**Exercise brief:**
Copy out the data from the line containing "You are a GUI" to its last line, exactly. No pictures.

**Records:**
- Opening Delimiter -

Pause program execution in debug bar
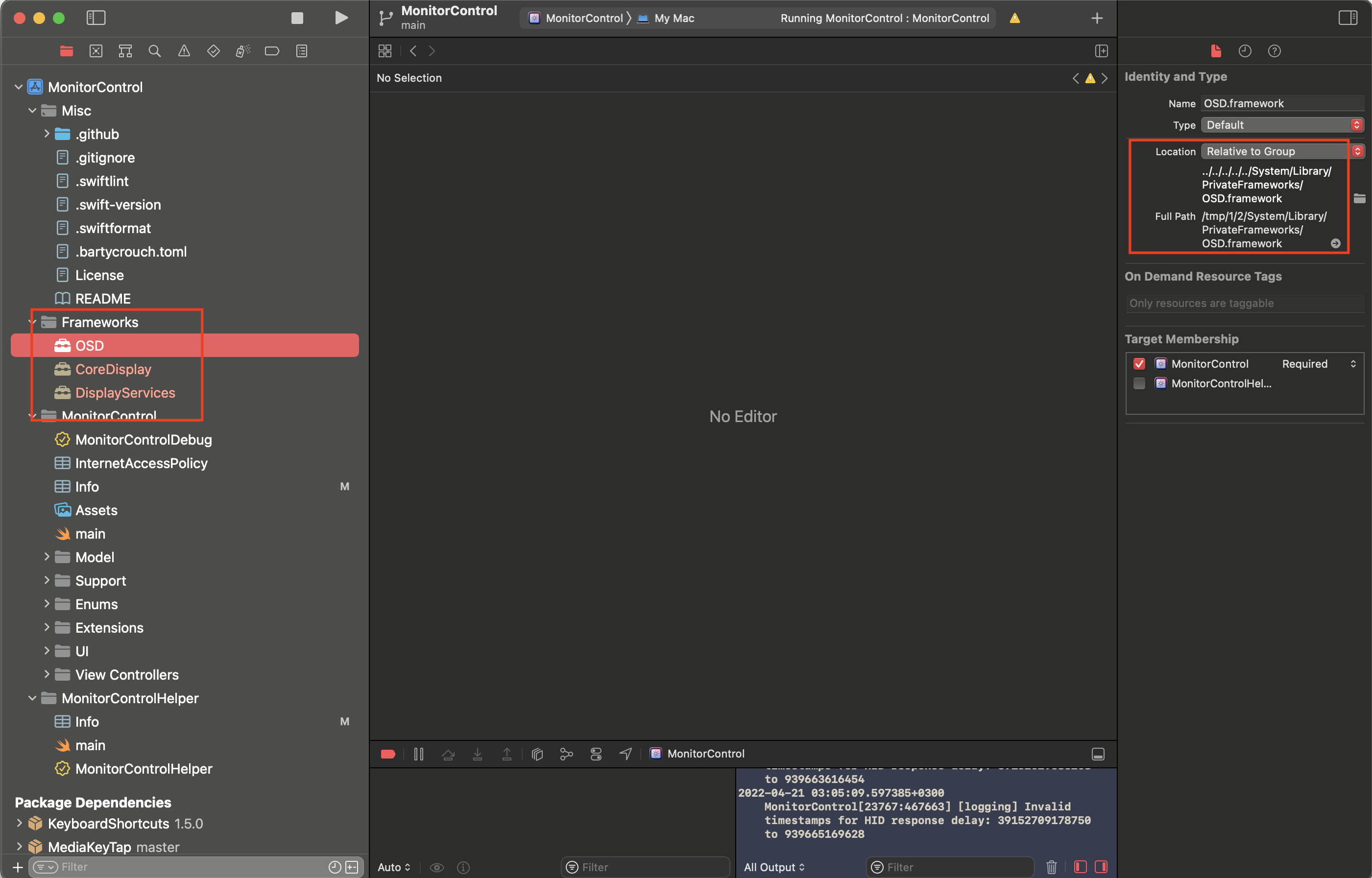Image resolution: width=1372 pixels, height=878 pixels. click(419, 754)
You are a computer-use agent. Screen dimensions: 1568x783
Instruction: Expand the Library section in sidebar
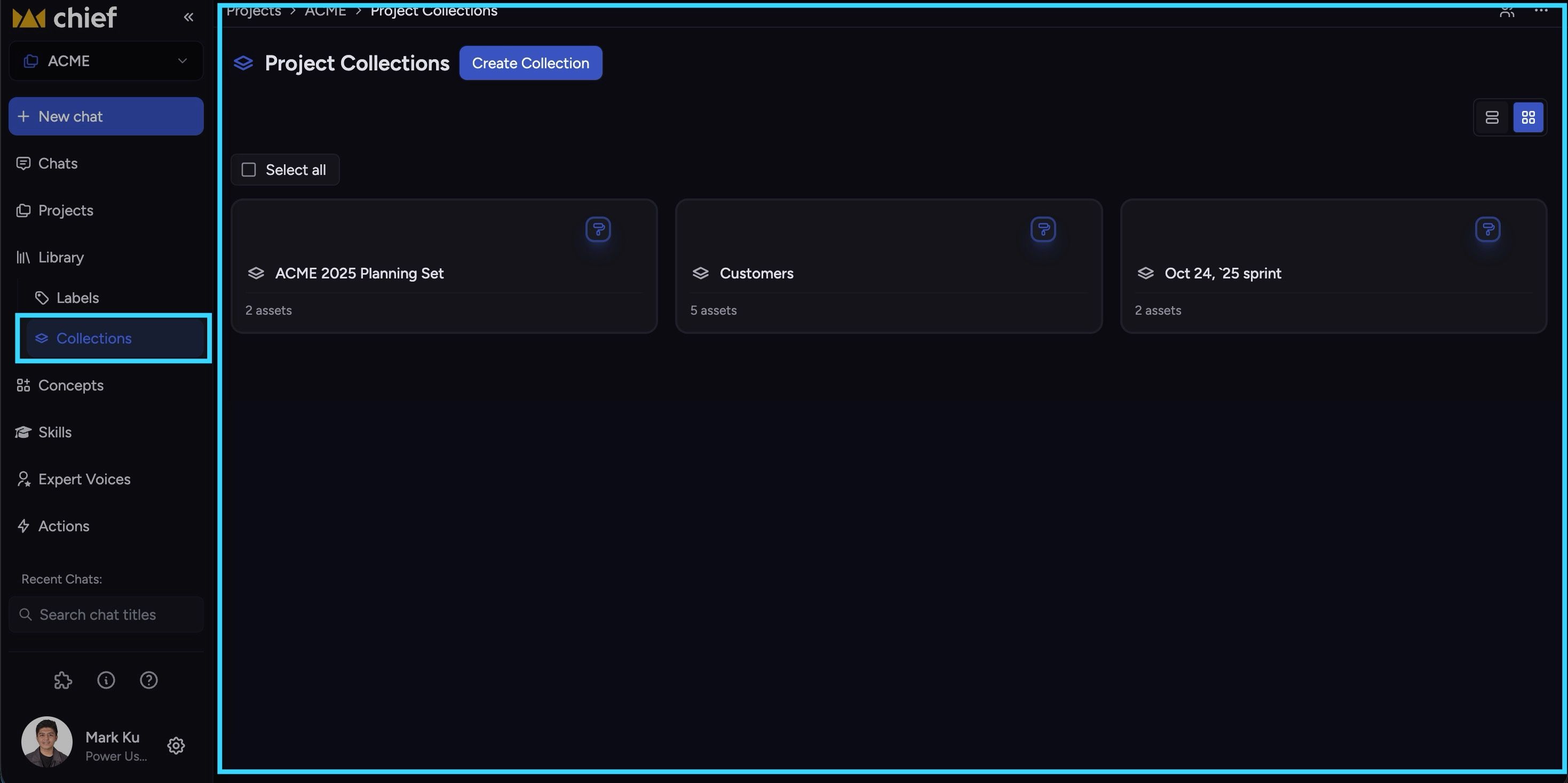pos(61,257)

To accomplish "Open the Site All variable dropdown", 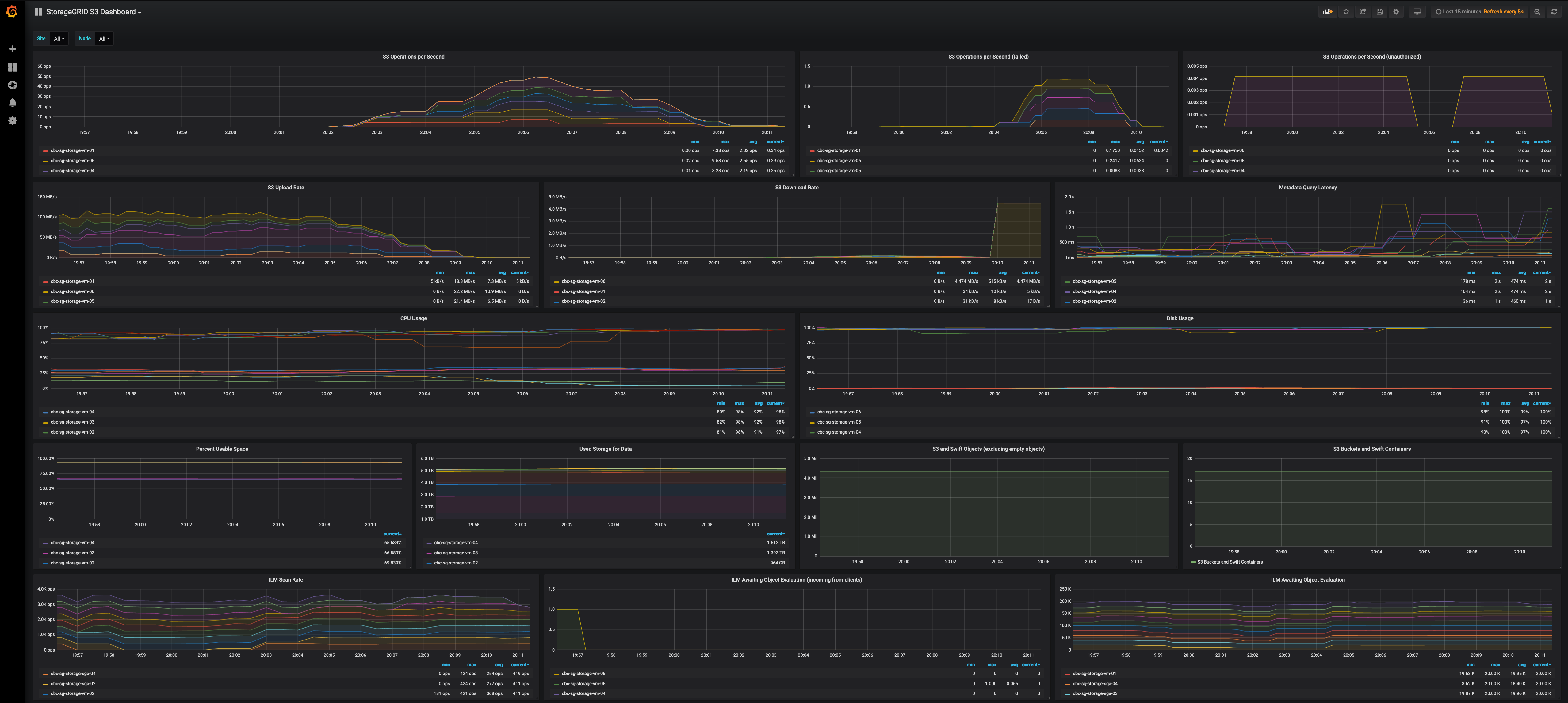I will (59, 38).
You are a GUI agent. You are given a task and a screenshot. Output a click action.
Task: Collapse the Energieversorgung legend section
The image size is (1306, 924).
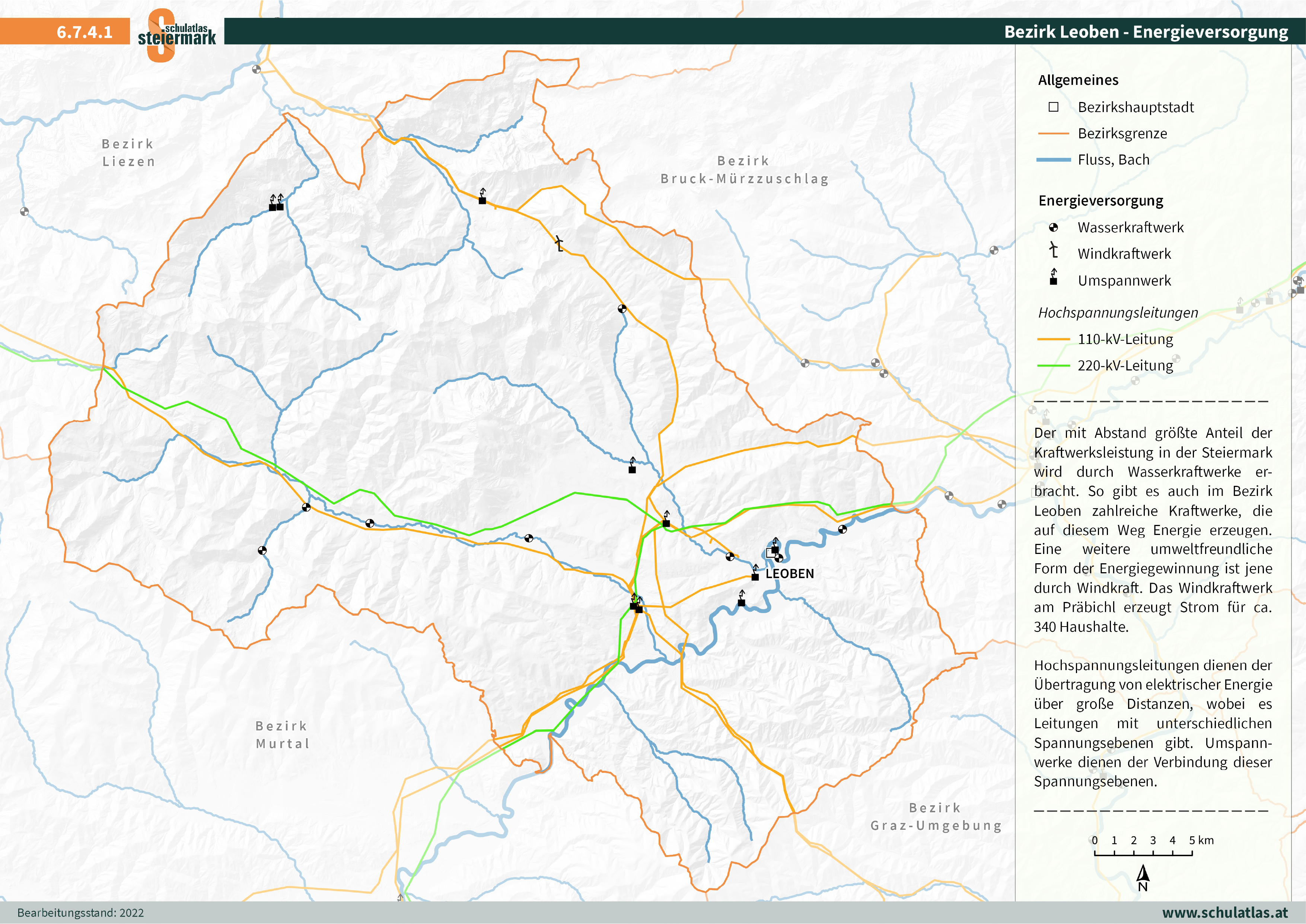tap(1100, 201)
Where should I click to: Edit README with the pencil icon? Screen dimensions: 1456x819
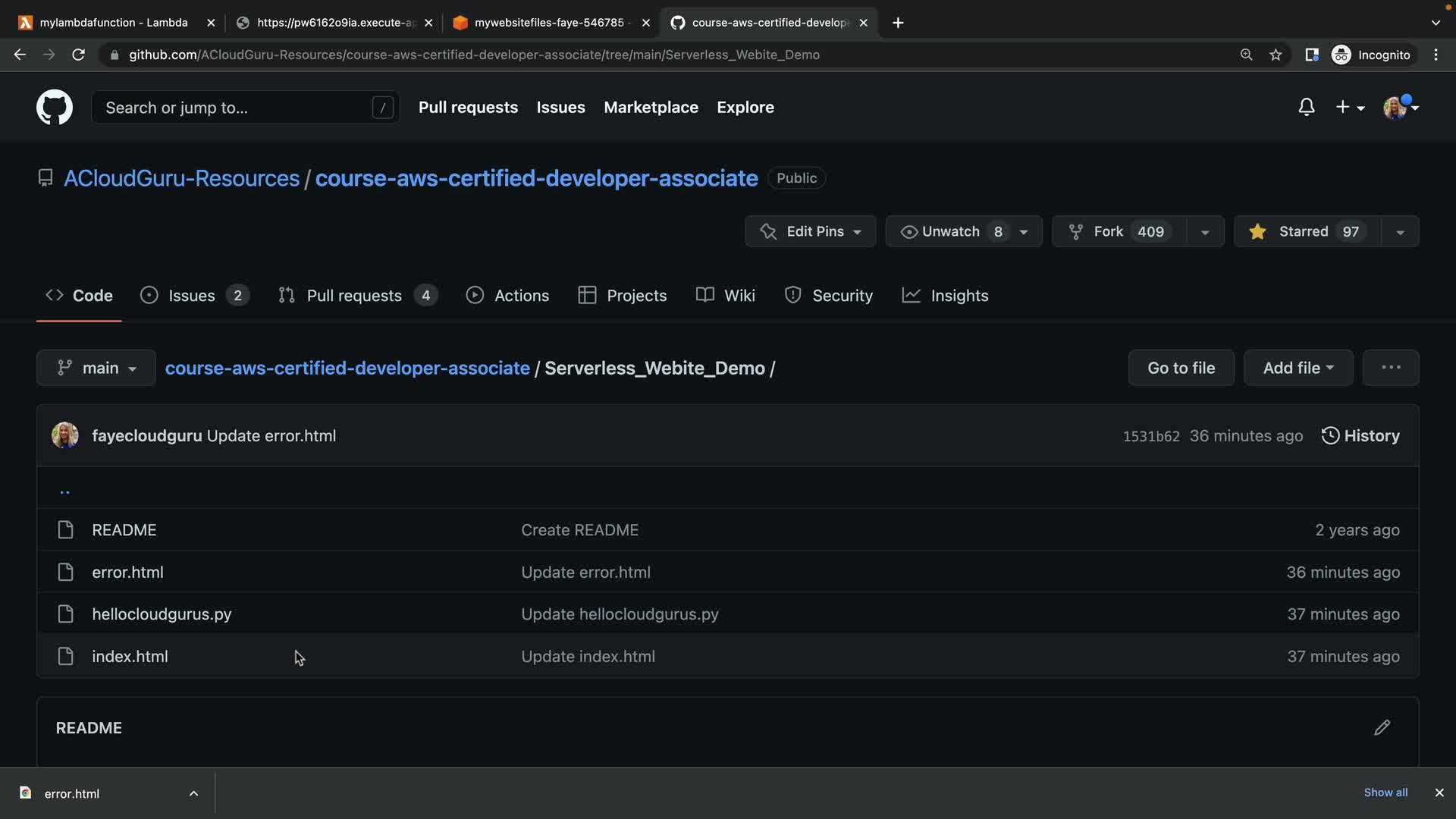click(x=1382, y=727)
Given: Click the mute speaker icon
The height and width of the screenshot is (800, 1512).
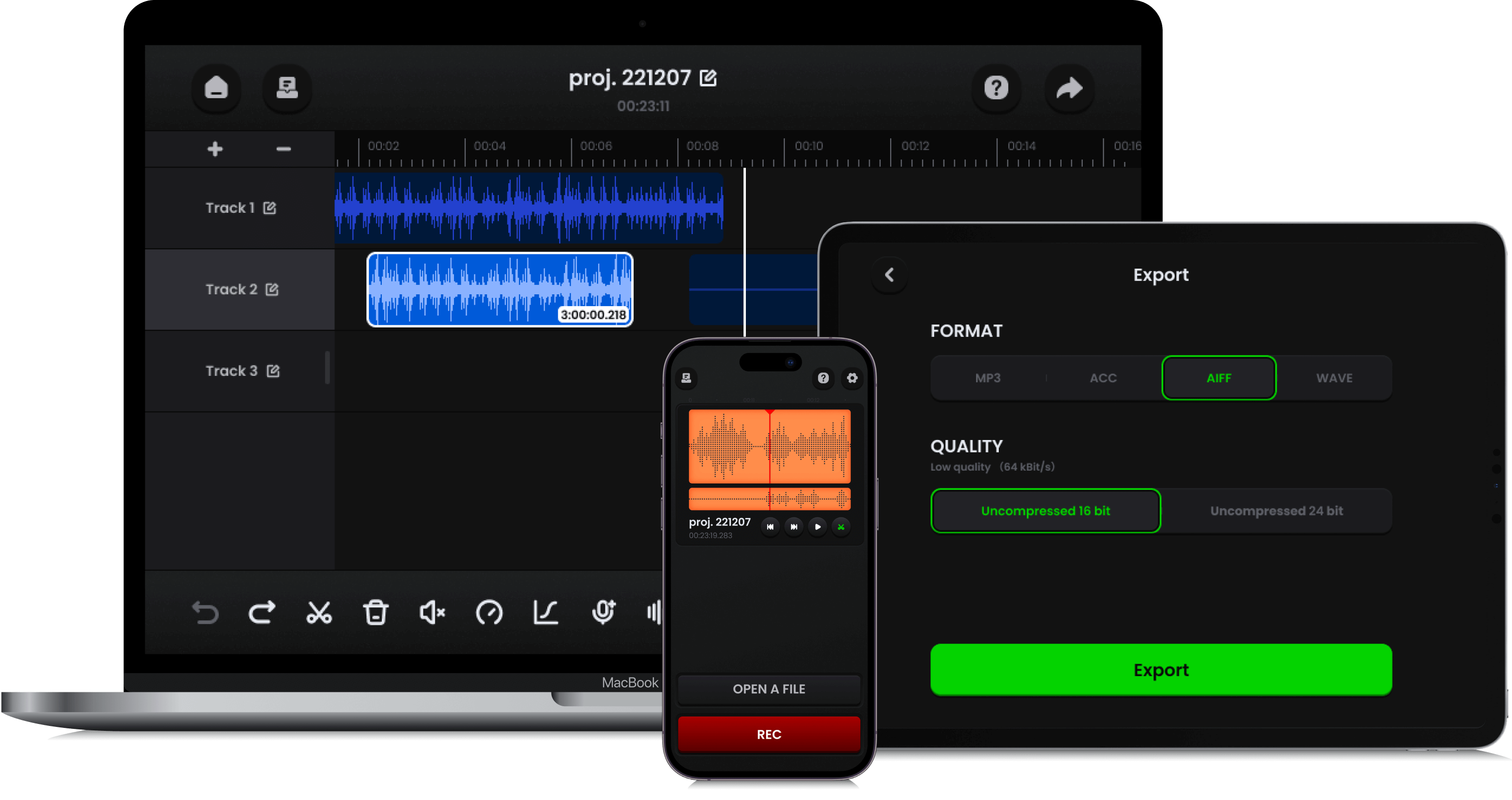Looking at the screenshot, I should click(x=432, y=612).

- Closing Delimiter -

**Worked solution:**
You are a GUI agent. You are given a task and a screenshot. Output a click action.
Task: Collapse the Energieversorgung legend section
The image size is (1306, 924).
tap(1100, 201)
Where should I click to: Edit README with the pencil icon? Screen dimensions: 1456x819
click(x=1382, y=727)
Given: Click the mute speaker icon
The height and width of the screenshot is (800, 1512).
Looking at the screenshot, I should click(x=432, y=612).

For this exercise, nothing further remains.